Hazem Saghieh

Coups Against Revolutions … Revolutions Against Coups

The modern history of Sudan could perhaps be summed up as a struggle between revolutions and coups:

- Revolutions that bring the citizens down to the streets, leaving the public sphere to them and their voice, and spontaneously giving rise to democratic structures that later take the form of elected institutions.

- Coups that push them back to their homes, killing and imprisoning scores of people and establishing a closed regime that is everything the open regime promised by the revolution is not.

This duality might not have shaped any country in the world to the extent that it shaped Sudan: citizens against soldiers and soldiers against citizens. For their part, the citizens, the drivers of revolution, have always been diverse and plural, demanding freedoms, rights, and bread. As for the military, its ideological cover, be it Nasserite, Communist, or Islamist, is not so important. What matters is that it suppresses freedoms, rights, and bread, and it hijacks society after nationalizing politics.

Like its counterparts in the Arab Levant, the military in Sudan presents itself as spearheading progress and leading the march toward modernity. Unlike these counterparts, however, the Sudanese military has not managed to conquer “eternity” and close history.

In 1964, the country’s first revolution toppled the regime of Lieutenant General Ibrahim Abboud. Some see this revolution as the first to break out in the Arab world, as well as Africa. The musical and artistic works that put it into words and images left it engraved in the collective national memory of the Sudanese like it had been a second independence.

It was dubbed the “Glorious Revolution” - perhaps after the English “Glorious Revolution” of 1688, which was celebrated by the “father of liberalism,” John Locke, because it expanded the powers of Parliament and strengthened its influence over decision-making after having toppled King James II.

As for this revolution, it was sparked in the University of Khartoum but swiftly drew support from a broad front that included, in addition to the students, political parties, associations and unions of doctors, teachers, judges, workers, employees, professionals, regional representatives, civil society organizations, and women and youth communities...

In 1969, this experiment ended with the coup of Nasserite and communist officers led by Field Marshal Jaafar Nimeiri. But then came the second revolution against a coup in 1985. Sparked by the Nimeiri regime’s declaration of a state of emergency in response to mass protests against rising prices, it broke out amid a tense atmosphere created by the war in the South. And so, for the first time in 17 years, the country held general elections and the ban on political parties was lifted.

The Umma Party and Sadiq al-Mahdi were the backbone of the parliamentary system, which was marred by many deficiencies and flaws, some of which stemmed from the frailty of the country’s democratic traditions. However, the military exploited this system’s shortcomings to topple democracy itself. Field Marshal Omar al-Bashir thus led a coup launched by Islamist officers in 1989, reinstating the ban on political parties and leaving political life paralyzed once again.

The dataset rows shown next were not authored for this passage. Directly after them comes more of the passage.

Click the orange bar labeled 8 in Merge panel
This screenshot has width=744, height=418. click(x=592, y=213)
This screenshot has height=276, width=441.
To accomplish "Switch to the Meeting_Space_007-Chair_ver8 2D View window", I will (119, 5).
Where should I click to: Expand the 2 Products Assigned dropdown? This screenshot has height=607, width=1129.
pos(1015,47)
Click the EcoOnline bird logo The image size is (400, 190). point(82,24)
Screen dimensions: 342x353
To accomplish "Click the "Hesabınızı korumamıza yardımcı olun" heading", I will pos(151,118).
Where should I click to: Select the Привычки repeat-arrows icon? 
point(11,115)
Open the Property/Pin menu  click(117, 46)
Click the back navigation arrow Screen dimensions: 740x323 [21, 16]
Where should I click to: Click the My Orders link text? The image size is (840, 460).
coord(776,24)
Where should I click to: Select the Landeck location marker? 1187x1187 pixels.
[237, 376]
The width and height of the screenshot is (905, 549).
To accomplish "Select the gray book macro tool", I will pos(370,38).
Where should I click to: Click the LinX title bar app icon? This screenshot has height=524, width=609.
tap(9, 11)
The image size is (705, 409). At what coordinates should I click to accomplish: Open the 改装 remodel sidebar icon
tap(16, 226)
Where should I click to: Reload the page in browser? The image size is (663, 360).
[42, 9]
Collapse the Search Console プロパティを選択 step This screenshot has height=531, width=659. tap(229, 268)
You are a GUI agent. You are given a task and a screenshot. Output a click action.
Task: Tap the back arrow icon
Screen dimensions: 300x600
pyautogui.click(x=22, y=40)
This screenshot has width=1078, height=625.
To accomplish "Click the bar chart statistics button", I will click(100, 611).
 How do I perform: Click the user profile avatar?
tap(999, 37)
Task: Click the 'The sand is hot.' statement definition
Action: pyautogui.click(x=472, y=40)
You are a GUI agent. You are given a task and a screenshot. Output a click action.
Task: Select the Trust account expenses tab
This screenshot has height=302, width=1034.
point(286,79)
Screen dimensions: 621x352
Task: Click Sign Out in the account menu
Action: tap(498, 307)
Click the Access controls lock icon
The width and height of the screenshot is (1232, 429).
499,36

In 2019, the country’s third revolution erupted against the Bashir regime. It followed two uprisings, one triggered by inflation in 2013 and another that came to be known as the doctors’ strike in 2016. This revolution, which culminated with broad mass protests, ended with the overthrow of Bashir and his regime and the establishment of a Transitional Military Council.

A few months later, another revolution broke out. This time, the aim was to liberate politics from the grasp of the military, and it ended with the signing of the “Constitutional Document” and then the “Framework Agreement.” As for the coup against the latter, it was manifested in evading its implementation until the war of the two armies broke out and left the Sudanese caught in the crossfires.

This succession of popular revolutions and military coups, and the rate at which they follow one another, make clear just how tense and critical the situation in Sudan is. However, it also demonstrates just how determined the military establishment remains, generation after generation, and under a broad array of pretexts, to prevent the rule of people by the people.

Corruption, which the military often claims it came to power to curtail, then exacerbates at its hands, growing to astronomical heights. While the failure of the regimes established by the revolutions to end the war in the South did much to undermine them and contributed strongly to their downfall, this hellish cycle did not stop after this war ended in 2011.

Meanwhile, the Sudanese military’s continued hold on power, whoever the aspiring officer and whatever his ideology, cannot be understood in isolation of the legacy of wars that were launched against the South since the 1950s and against the Darfurians since 2003, to say nothing about its war with Chad in 2005. Wars often strengthen the propensity of the armies that wage them to fight their people and subdue them like they had the enemy.

Sudan’s modern history was split along these lines, leaving it with 56 years of military rule compared to just 11 of civilian rule. The difference between these two numbers eloquently speaks to the difference in degrees of responsibility for the poverty and war we now see in Sudan.